Bayramlar gibi özel dönemler uzun tatil fırsatları sunması açısından turizm sektörü için oldukça önemli. Önümüzdeki Kurban Bayramı tatili çok uzun değil… FEST Travel’ın yurtiçi programlarından bahsederek başlayalım mı?
Aslına bakarsanız biz turizmciler için bayram tatili uzun onun için güzel kullanılmasında fayda var. FEST Travel olarak daha az ulaşılabilir yurtiçi gezilerini kurguluyoruz.
Herkesin akın akın gideceği bölgelerden ırak, kültürüne daha bir vakıf olup algılayabileceğimiz güzergâhlar tercihimiz. Özellikle bu kavram içerisinde Gümüşhane gezimiz oldukça heyecan verici. HaBuDiyar markamız kapsamında hem kültürü, hem doğayı, hem sporu hem arkeolojiyi bir araya getiriyoruz.

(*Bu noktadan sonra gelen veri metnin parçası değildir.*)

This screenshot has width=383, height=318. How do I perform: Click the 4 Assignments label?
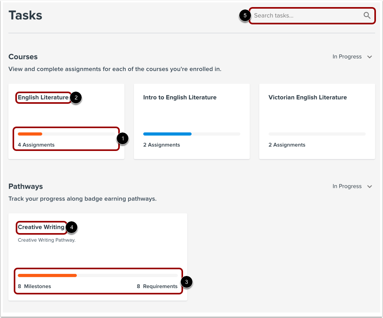[36, 145]
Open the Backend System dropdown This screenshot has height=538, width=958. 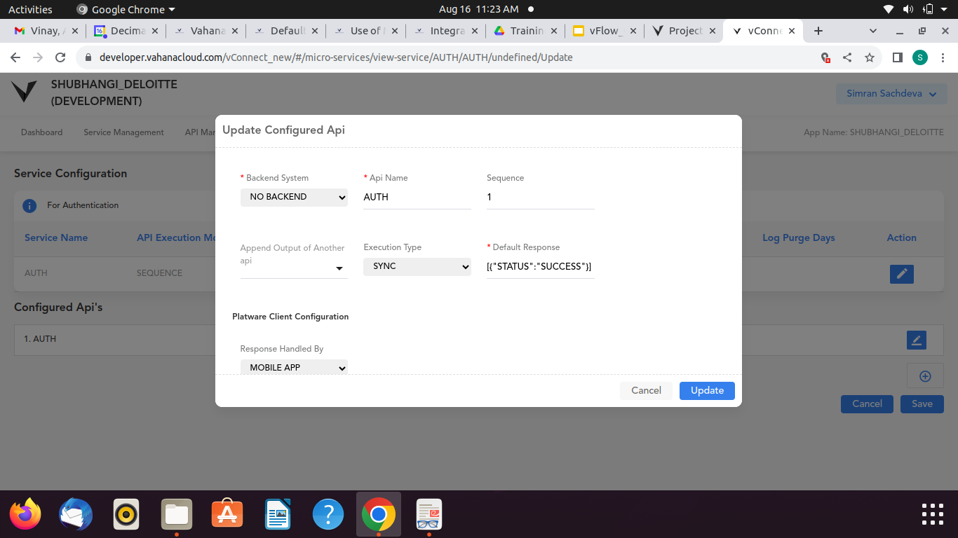[x=294, y=197]
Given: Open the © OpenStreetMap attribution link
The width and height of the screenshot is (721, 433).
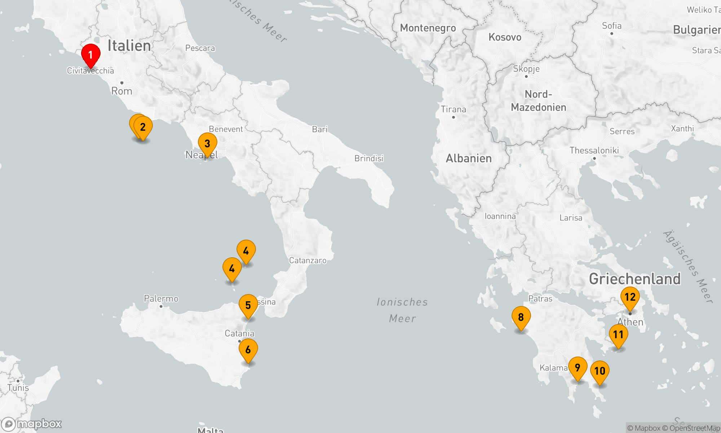Looking at the screenshot, I should 691,428.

Adeta bir sefer hatta bir keşif gezisi… Gümüşhane gibi çevresi kültürel zenginliklerle dolu bir ilimizi detaylıca dolaşıyoruz. Santa, erken Türk mimarisinden örnekler sergilenen Sarıçiçek odalar gibi nadide kültürel değerlerimize süzülüyoruz.

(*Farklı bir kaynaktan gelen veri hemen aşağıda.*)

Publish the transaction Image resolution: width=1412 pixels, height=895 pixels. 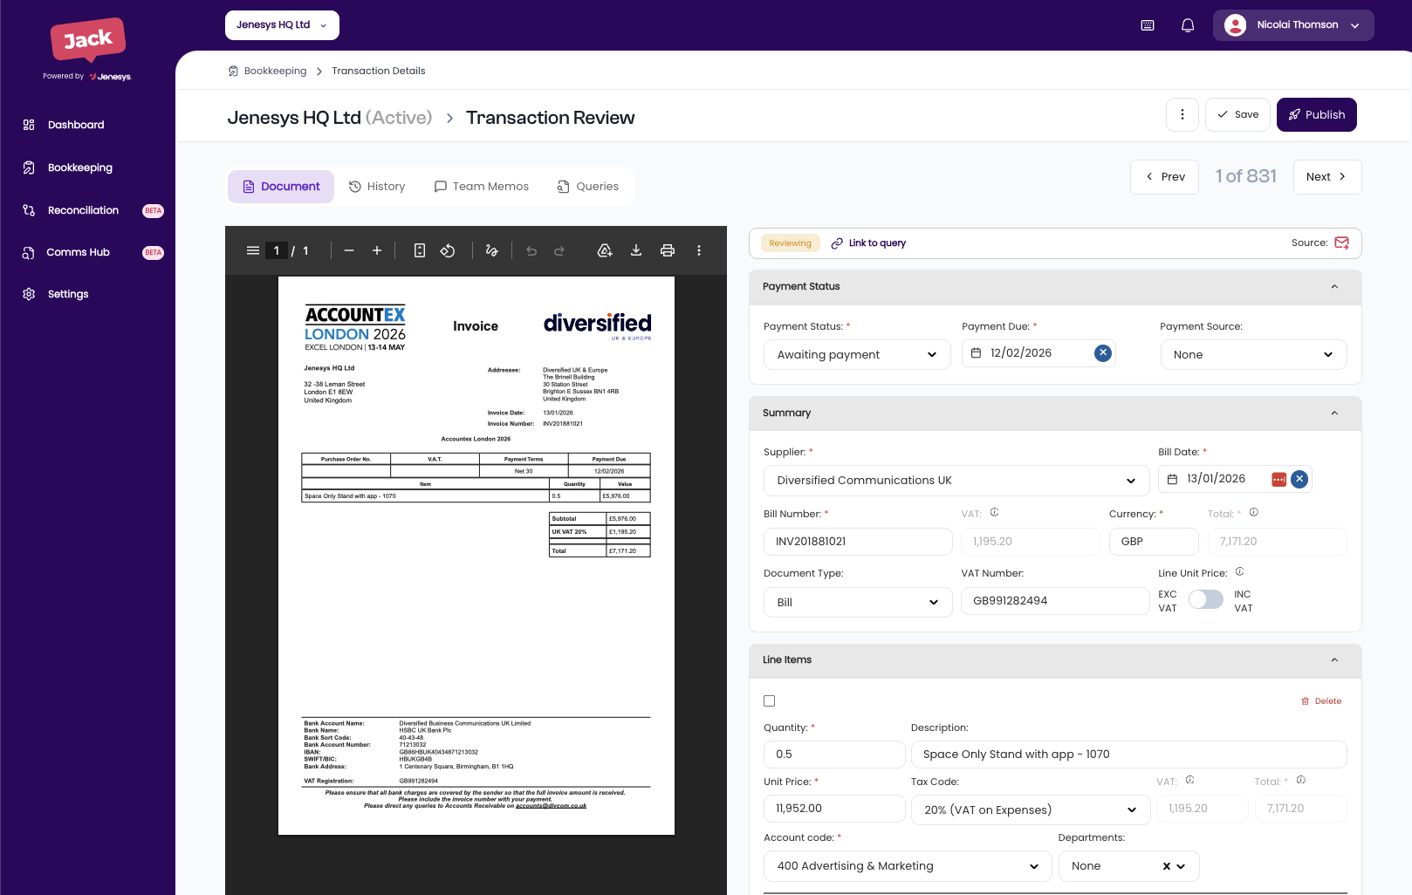(x=1316, y=115)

Yurtdışı yakın mesafelerde hangi programlar öne çıkıyor?
Klasik olarak İspanya, İtalya, Çek Cumhuriyeti, Slovakya ve Fransa öne çıkıyor. Gezginler öncelikle bu ülkelerde görmedikleri bölgeleri tercih ediyorlar.

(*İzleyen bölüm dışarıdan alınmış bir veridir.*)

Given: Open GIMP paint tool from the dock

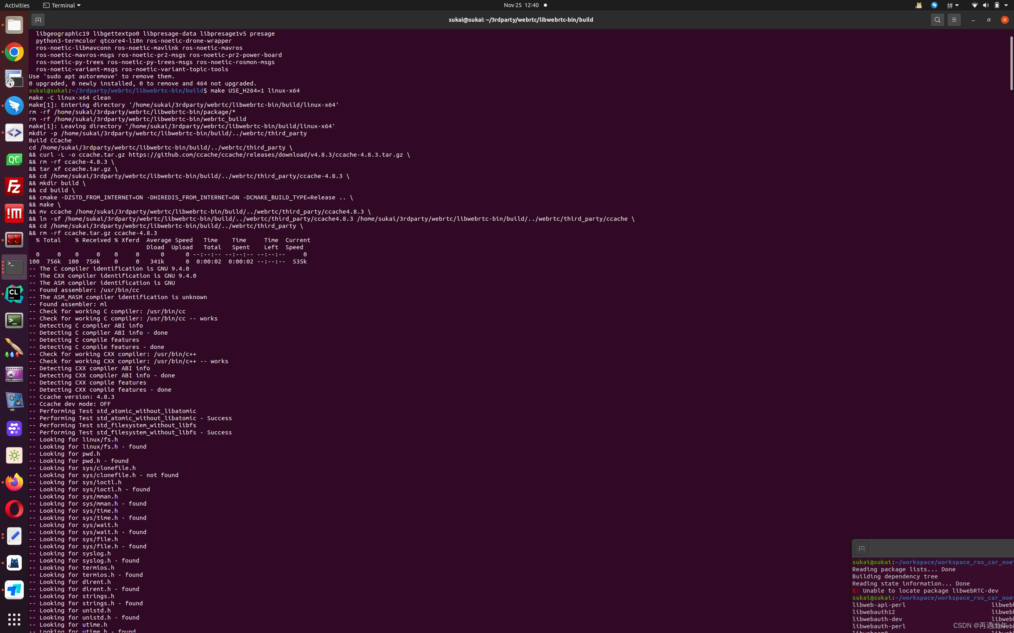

FEST Travel olarak biz her ülke içerisinde farklı bölgelere konsantre olarak daha tematik, zengin ve zamanlı güzergahlara yoğunlaştık. Örneğin İtalya için Güney, Toskana veya Sicilya; Fransa’da Alsace ve Provans gibi bölgelere alternatif geziler sunuyoruz.
Ancak bu bayram döneminde bizim için en heyecan verici Avrupa gezisi özel olarak kurguladığımız ve 3 yıldan beri yaptığımız James Joyce’un izinde Dublin gezimiz.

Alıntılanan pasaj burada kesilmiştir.